**Trecho para leitura**
+++
Nelson da Cruz Gouveia analisa o surgimento e a mudança de hábitos de vetores de doenças virais, como o Aedes aegypti, como mais um efeito do aquecimento global

As alterações do clima em todo o mundo incidem nas mais diversas formas de vida na Terra, inclusive em vetores de doenças transmissíveis, como os insetos. Na prática, significa que países que sequer possuem clima tropical passam a conviver com problemas típicos de lugares mais quentes. É mais ou menos essa lógica que leva o mosquito Aedes aegypti a se adaptar até em lugares menos quentes. “E, com o mosquito, aparece a possibilidade de transmissão de doenças virais”, completa o médico, doutor em Saúde Pública, Nelson da Cruz Gouveia, ao explicar como o vírus da Zika vem se espalhando pelo mundo. E mais: o próprio vírus pode ir se transformando. “A questão dessas doenças virais é que esses vírus podem ir se modificando e gerando doenças com manifestações diferentes de pessoa para pessoa”, completa.

Em entrevista concedida por telefone à IHU On-Line, Gouveia lembra também que a facilidade da movimentação de pessoas pelo mundo é outro fator que contribuiu para a internacionalização das doenças virais. “As hipóteses que existem sobre a chegada do vírus da Zika é de que foi introduzido no Brasil durante a Copa do Mundo de 2014. Possivelmente foi um indivíduo infectado que veio para cá e, como aqui temos o vetor, o mosquito que transmite também Dengue e Chikungunya pode muito bem ter picado a pessoa infectada e começado a transmitir essa doença por aqui”, explica.

Conforme destacado por Gouveia, nos países em que já existe o vetor em potencial de uma doença viral, como o Zika, a iminência de alastramento é ainda maior. “No caso específico do Brasil, ainda há um agravante, que é a falta de saneamento básico. Com isso, há mais água parada e mais chances de proliferação do vetor e, portanto, a possibilidade de doenças e epidemias é maior”, completa o médico. É por isso que defende ações integradas de combate ao mosquito, e não apenas uma política de saúde baseada em aplicações de venenos. “Essa forma de controle baseada nos inseticidas acaba jogando veneno no meio ambiente e não se sabe quais são os riscos e os problemas de saúde que podem estar sendo causados”, completa, ao defender mecanismos intersetoriais de controle.
+++
**Seção de dados**
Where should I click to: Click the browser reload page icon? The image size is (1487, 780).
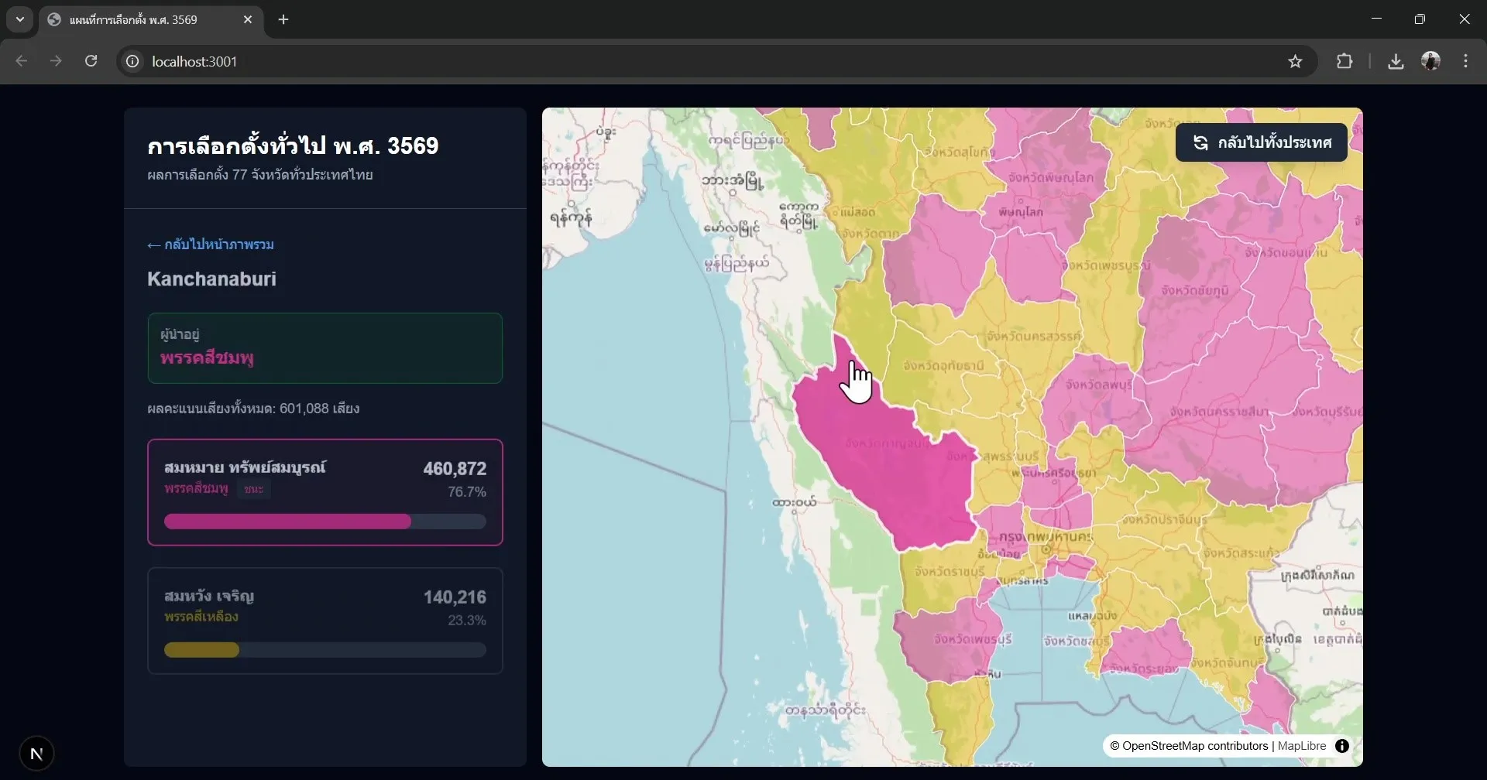pyautogui.click(x=91, y=61)
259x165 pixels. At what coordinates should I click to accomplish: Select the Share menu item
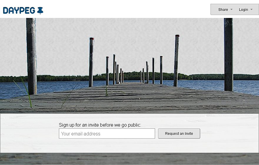223,10
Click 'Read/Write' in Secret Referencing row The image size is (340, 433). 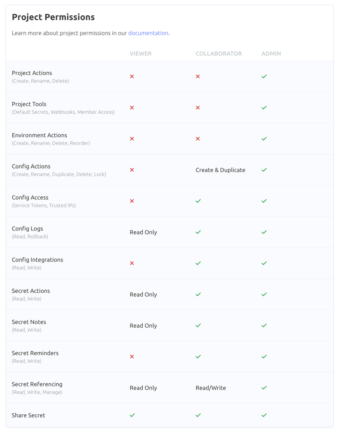[x=211, y=388]
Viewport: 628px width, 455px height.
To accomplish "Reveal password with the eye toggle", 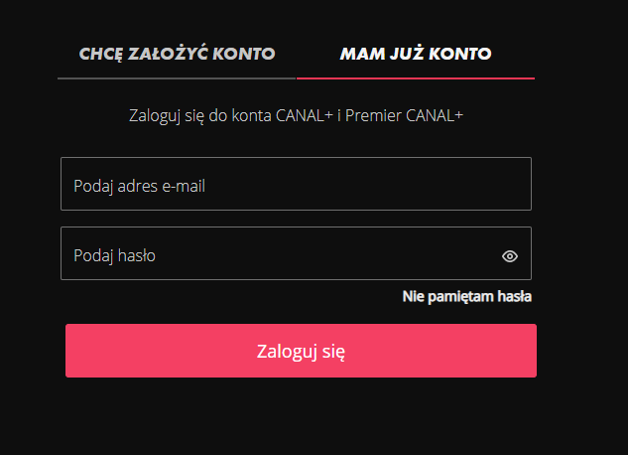I will coord(510,255).
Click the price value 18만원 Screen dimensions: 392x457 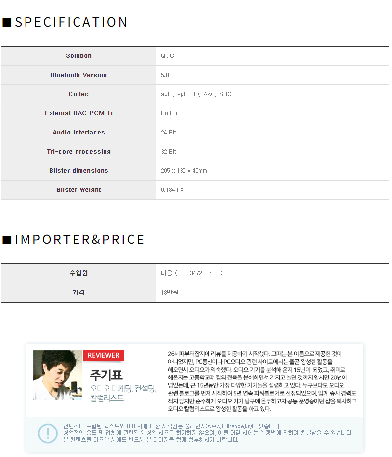pos(169,293)
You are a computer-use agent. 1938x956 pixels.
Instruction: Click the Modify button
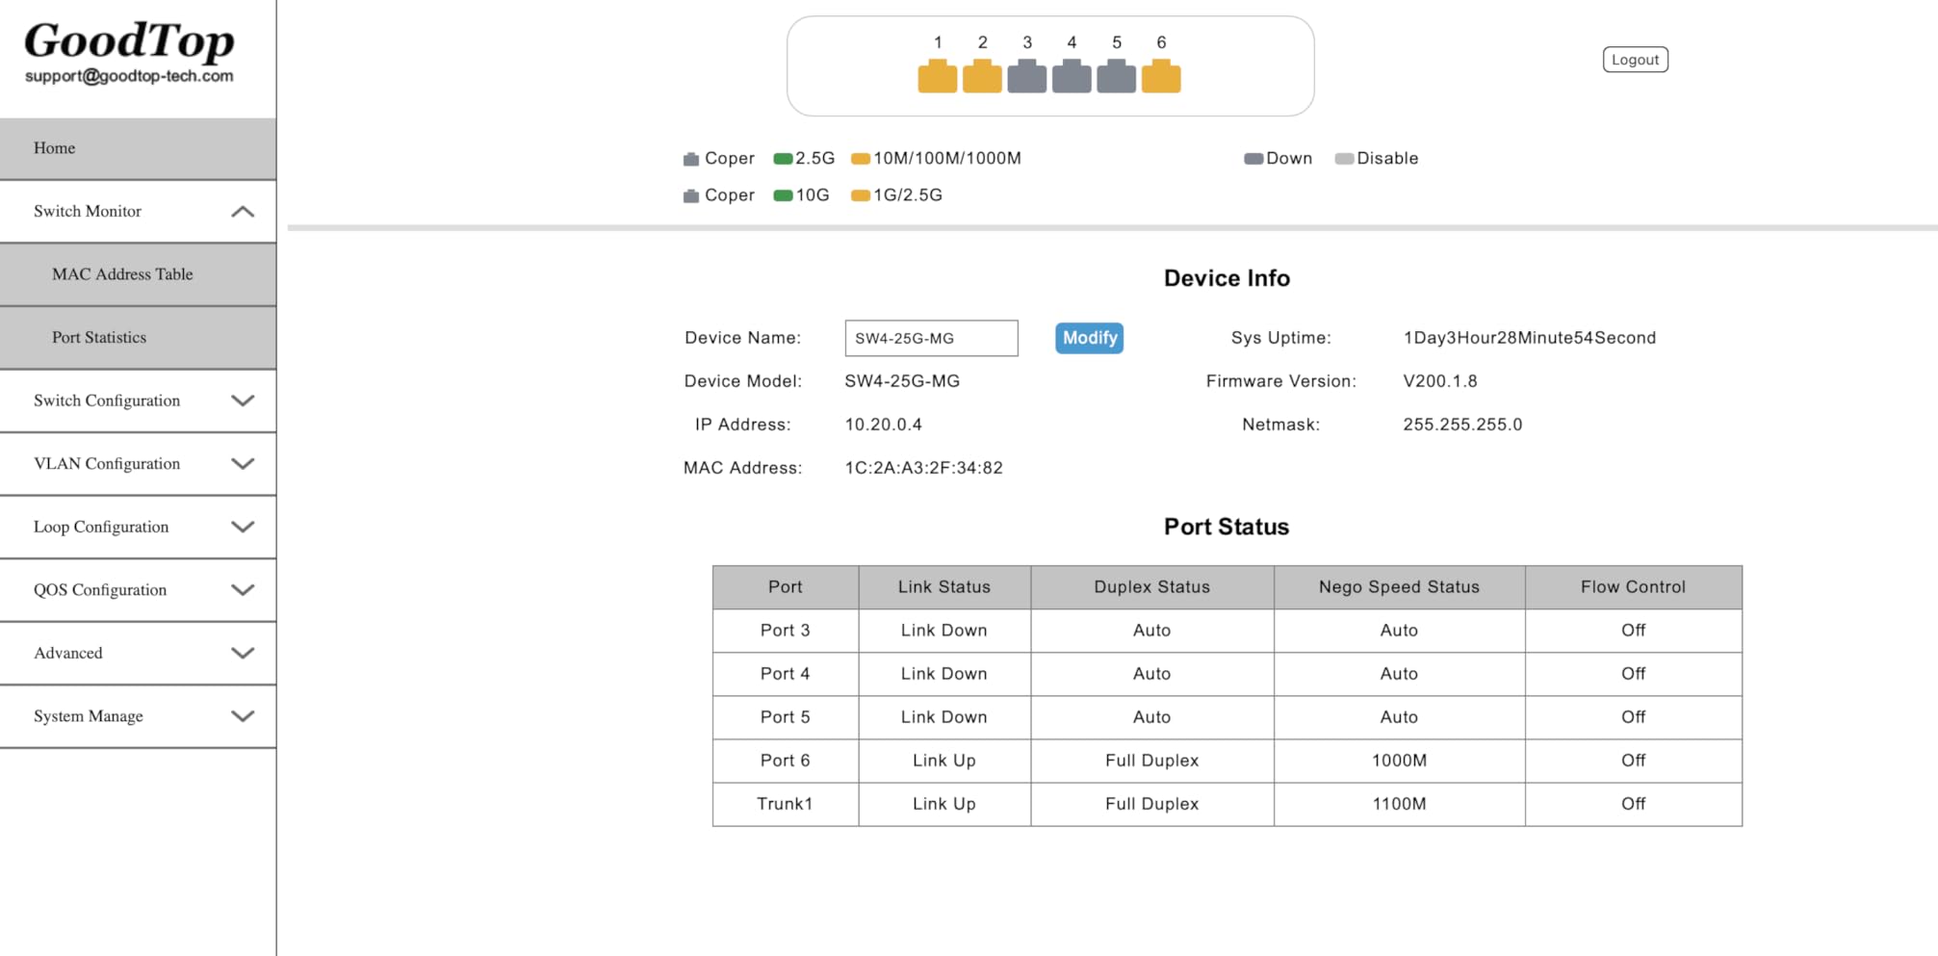pos(1089,338)
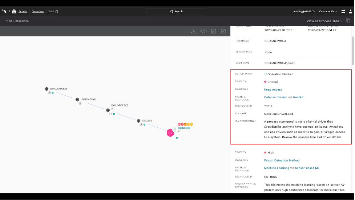Click the ROBNR.EXE pink hexagon node
The width and height of the screenshot is (355, 200).
pyautogui.click(x=170, y=133)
+++
**Tarefa 1**
Responda com base no texto sobre o Aedes aegypti:
(a) Qual é a formação de Nelson da Cruz Gouveia?
(b) Segundo as hipóteses citadas, em que ocasião o vírus da Zika foi introduzido no Brasil?
(c) Que agravante o médico aponta no caso específico do Brasil?
**Tarefa 2**
Dê continuidade ao texto sobre o Aedes aegypti, começando logo após a última frase apresentada.

**Resposta escrita 1**
(a) É médico e doutor em Saúde Pública.
(b) Durante a Copa do Mundo de 2014.
(c) A falta de saneamento básico.

**Resposta escrita 2**
Nelson da Cruz Gouveia é graduado em Medicina pela Universidade Federal de São Paulo, mestre em Epidemiologia e doutor em Saúde Pública pela London School of Hygiene and Tropical Medicine - University of London. Atualmente é Professor Associado do Departamento de Medicina Preventiva da Faculdade de Medicina da Universidade de São Paulo. É vice-presidente da Associação Brasileira de Saúde Coletiva - Abrasco e membro de seu Grupo Temático de Saúde e Ambiente. Tem atuado em diversos comitês técnico-assessores do Ministério da Saúde. Tem experiência na área de Epidemiologia e Saúde Coletiva, com ênfase em Saúde Ambiental.

 

Confira a entrevista.


IHU On-Line – Como chegam ao Brasil o Chikungunya e o vírus da Zika, agravando o cenário das doenças vetoriais no país?

Nelson da Cruz Gouveia – O mecanismo exato de como eles entraram é sempre uma suspeita, pois é algo muito difícil de determinar. As hipóteses que existem sobre a chegada do vírus da Zika é de que foi introduzido no Brasil durante a Copa do Mundo de 2014, em função do grande número de pessoas circulando. Possivelmente foi um indivíduo infectado que veio para cá e, como aqui temos o vetor, o mosquito que transmite também Dengue e Chikungunya pode muito bem ter picado a pessoa infectada e começado a transmitir essa doença por aqui.

É assim, muito provavelmente, que vêm sendo espalhadas essas doenças ao redor do mundo. Hoje, temos uma circulação de pessoas pelo mundo inteiro muito maior do que tínhamos há 30 ou 40 anos. Isso propicia a circulação desses vírus. Claro que se uma pessoa com Zika vai para um país em que não tem o vetor, não vai conseguir deixar essa doença lá. Com o Chikungunya deve ter havido algo similar, mas não sei precisar por que a doença já está há mais tempo aqui. Temos relatos da circulação dessa doença no Brasil que são bem mais antigos que os relatos sobre o Zika.


IHU On-Line – Inicialmente o Chikungunya e o vírus da Zika foram considerados formas brandas da Dengue. O que gerou essa percepção? Essa ideia contribuiu de algum modo para o quadro que se tem hoje?

Nelson da Cruz Gouveia – De certa forma, é até um pouco errado dizer isso — que são formas brandas da Dengue — porque são três doenças virais, três vírus que possuem alguma similaridade, mas que são diferentes. Todos têm a possibilidade de ter o mesmo vetor, o mosquito Aedes, mas é apenas uma similaridade. Há também características distintas. O Zika, das três doenças, talvez fosse a mais branda no sentido da enfermidade. Ele apresenta um quadro viral bem leve, com algumas características peculiares, mas que muitas vezes pode passar despercebido.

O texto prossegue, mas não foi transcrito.